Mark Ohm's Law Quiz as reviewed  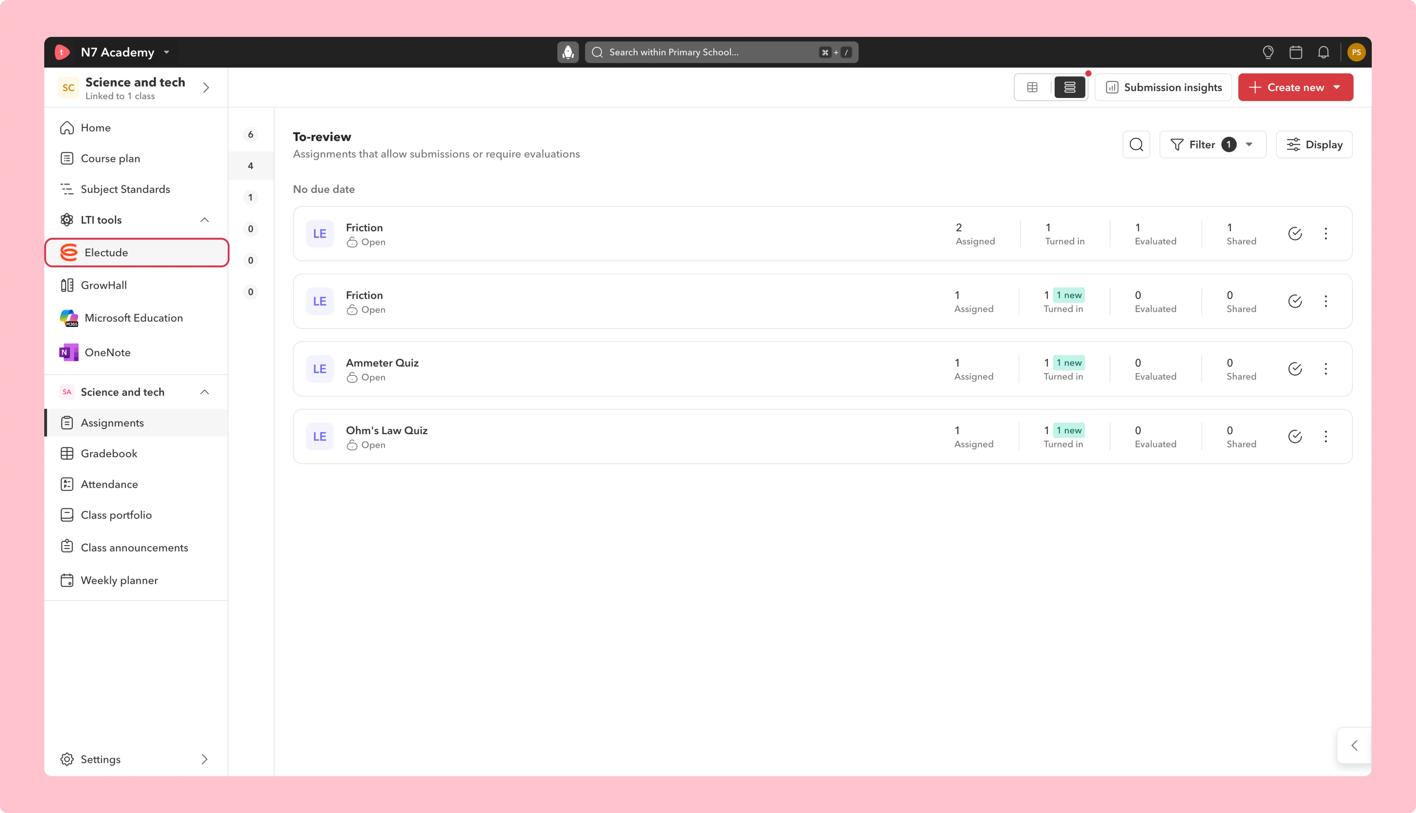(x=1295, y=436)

□ □ □ □ □

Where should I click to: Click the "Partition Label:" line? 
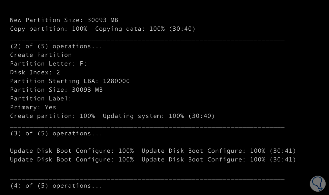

□ □ □ □ □

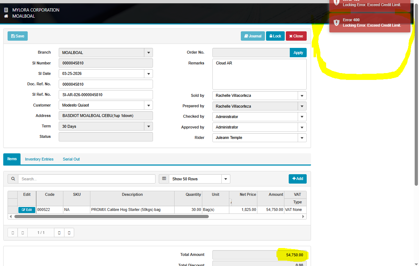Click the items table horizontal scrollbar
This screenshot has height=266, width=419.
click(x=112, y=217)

□ □ □ □ □

WHAT THE TASK ASKS:
Copy the listing lines that start at the one containing "Click the items table horizontal scrollbar" and end with the one containing "click(x=112, y=217)", both included, and leave out the pictures.

TASK ANSWER:
Click the items table horizontal scrollbar
This screenshot has height=266, width=419.
click(x=112, y=217)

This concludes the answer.